Idiopathic multifocal choroiditis is a generic term which encompasses three diseases. Punctate inner choroiditis (PIC), characterized for being limited to the posterior pole with no presence of cellularity in the vitreous and anterior chamber; Multifocal Choroiditis associated with Panuveitis, combined with the presence of lesions affecting the posterior pole and/or mild periphery; and Progressive Subretinal Fibrosis, with fibrosis formation, disease progression and a worse prognosis than the others [8]. The two first forms are minor forms of multifocal choroiditis, and the latter one is the major form.

In literature, approximately 30% of patients with multifocal choroiditis with panuveitis developed into choroidal neovascularization [9]. Zahid et al. [10] analyzed 18 eyes with chorioretinal lesions due to multifocal choroiditis using OCT-A, and found the presence of neovascularization inside the subretinal lesions in 91% of them and mixed lesions (subretinal and subpigment epithelium) in 100%. There were no neovessels in two patients with active multifocal choroiditis below the pigment epithelium.

The presence of neovascular membrane in MEWDS is not common. Fernandéz-Barriento et al. [11] reported choroidal neovascularization 13 years after an episode of MEWDS. Papadia et al. [12] described a case where subretinal neovascular membrane preceded the onset of MEWDS.

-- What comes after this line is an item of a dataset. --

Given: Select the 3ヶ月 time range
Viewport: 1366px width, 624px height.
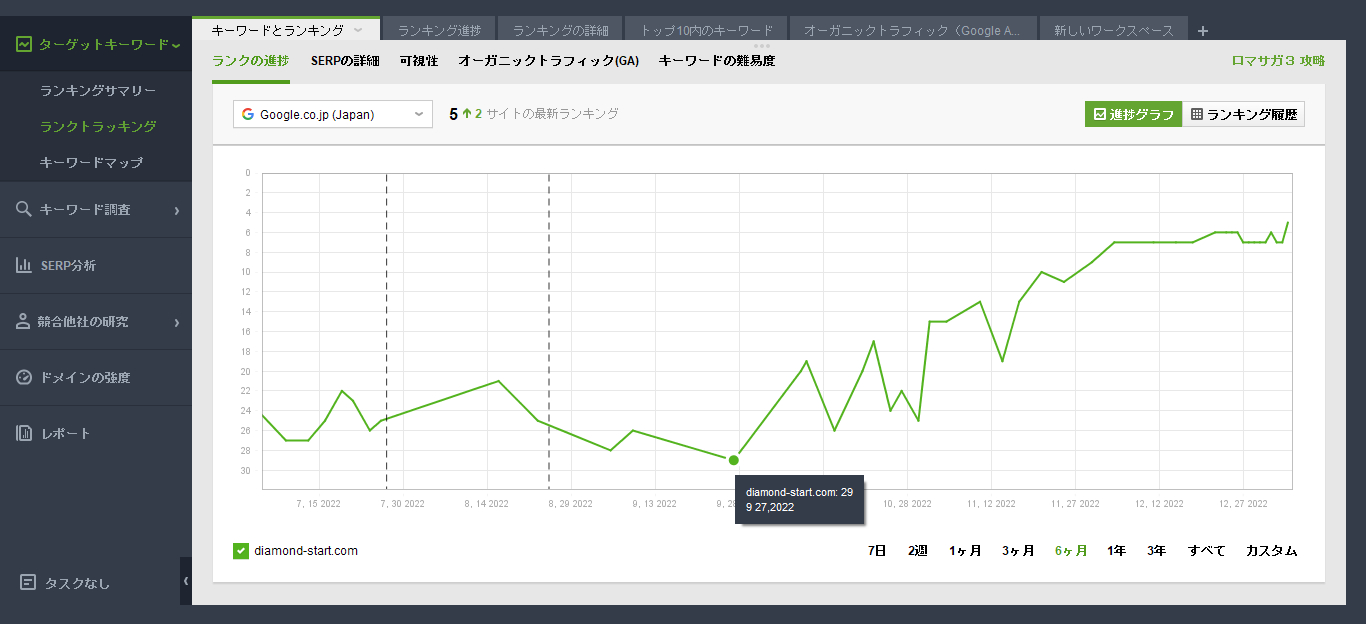Looking at the screenshot, I should [x=1018, y=551].
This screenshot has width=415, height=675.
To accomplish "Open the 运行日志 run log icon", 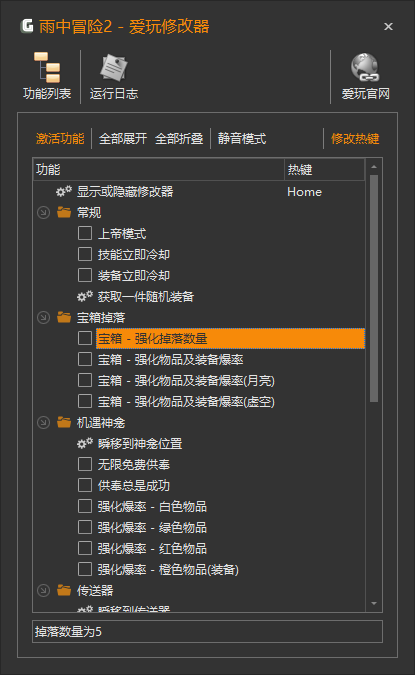I will point(114,68).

Choroidal neovascularization preceded the onset of chorioretinal inflammatory diseases in four of 58 patients studied with idiopathic subretinal neovascular membrane. Among them, two showed compatible condition with MEWDS in the contralateral eye; one case developed into multifocal choroiditis and the other developed into inner punctate choroiditis in the ipsilateral eye [13].

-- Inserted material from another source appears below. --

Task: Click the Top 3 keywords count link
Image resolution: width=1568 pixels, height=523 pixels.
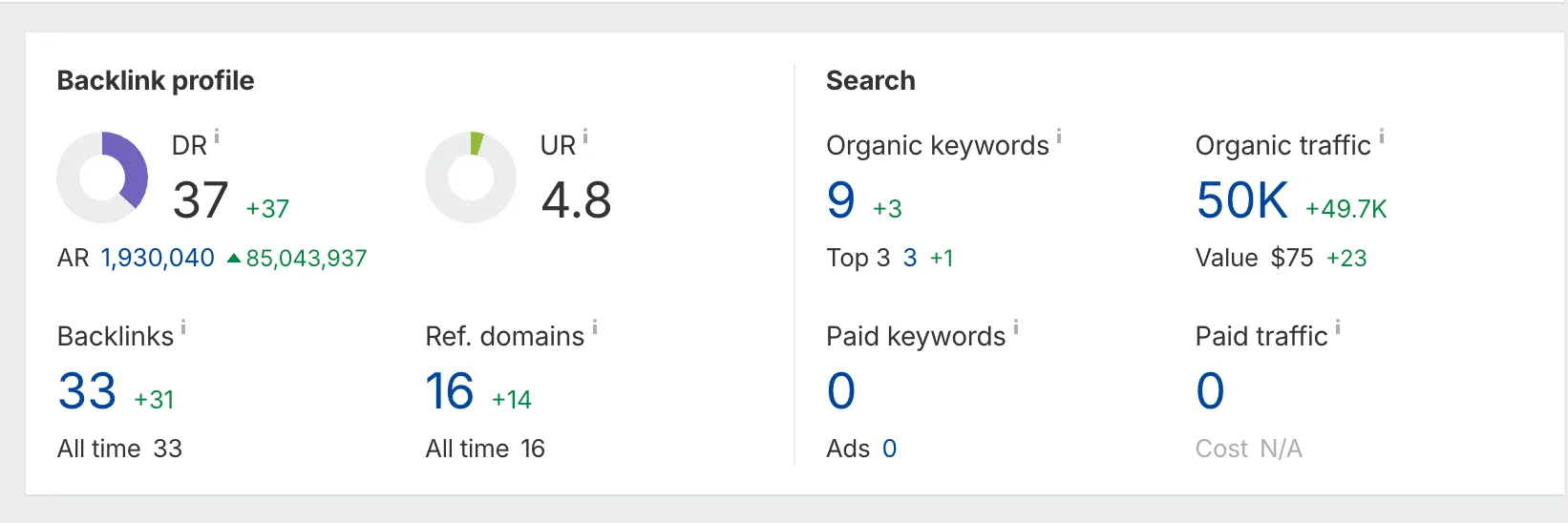Action: tap(910, 259)
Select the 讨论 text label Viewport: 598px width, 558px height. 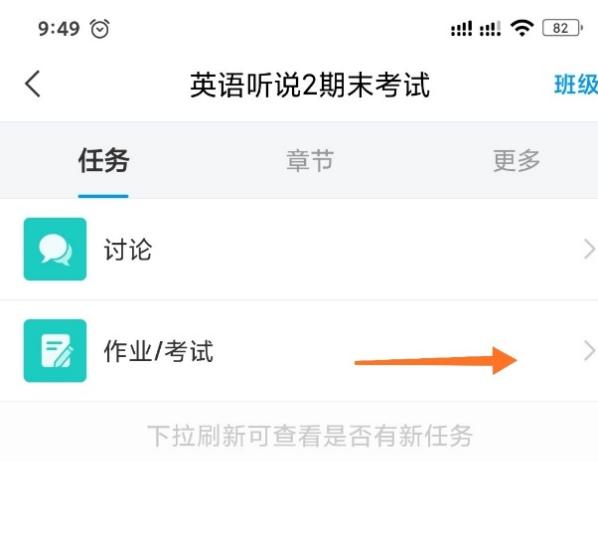coord(128,250)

In four atypical cases of MEWDS, with presence of yellowish foveal exudates, there was increased choroidal thickness and choroidal neovascularization diagnosed at presentation or during the follow-up, detected with fluorescein angiography, indocyanine green, and OCT-A [14].

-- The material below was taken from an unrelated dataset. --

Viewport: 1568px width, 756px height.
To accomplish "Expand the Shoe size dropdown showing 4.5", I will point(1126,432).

In the present case, the submacular neovascular membrane in the L.E. appeared seven years after presumed MEWDS, but with typical multifocal choroiditis lesions, and 11 years later in the R.E. inside the chorioretinal lesion outside the macular area. This finding was confirmed by fluorescein angiography and OCT-A, and was quickly inactivated with anti-VEGF. OCT also showed increased choroidal thickness. Interestingly, the L.E. showed a reactivated scar symmetrical to the contralateral eye without exhibiting leakage.

Two weeks after the beginning of the symptoms, Fluorescein Angiography showed hyperfluorescent spots in the R.E., arranged in circles, focal loss of ellipsoid zone (which was re-established in the follow-up), and granulate macula, thus characterizing MEWDS. Four months later, already without any sign of activity, there were yellowish atrophic scars in the posterior pole compatible with multifocal choroiditis, closing the inflammatory cycle.

Conclusion

Idiopathic multifocal choroiditis and MEWDS probably belong to the same disease spectrum, and are even closer to each other than other diseases within the White Dot Syndrome, maybe mediated by an immune process which would trigger one or another, or both.

OCT-A has opened new horizons, paving a new path to the morphological analysis of retinal diseases, with potential to change the paradigms of some conditions. Using this exam and performing multimodal examinations, other case reports might contribute with a better understanding of these diseases.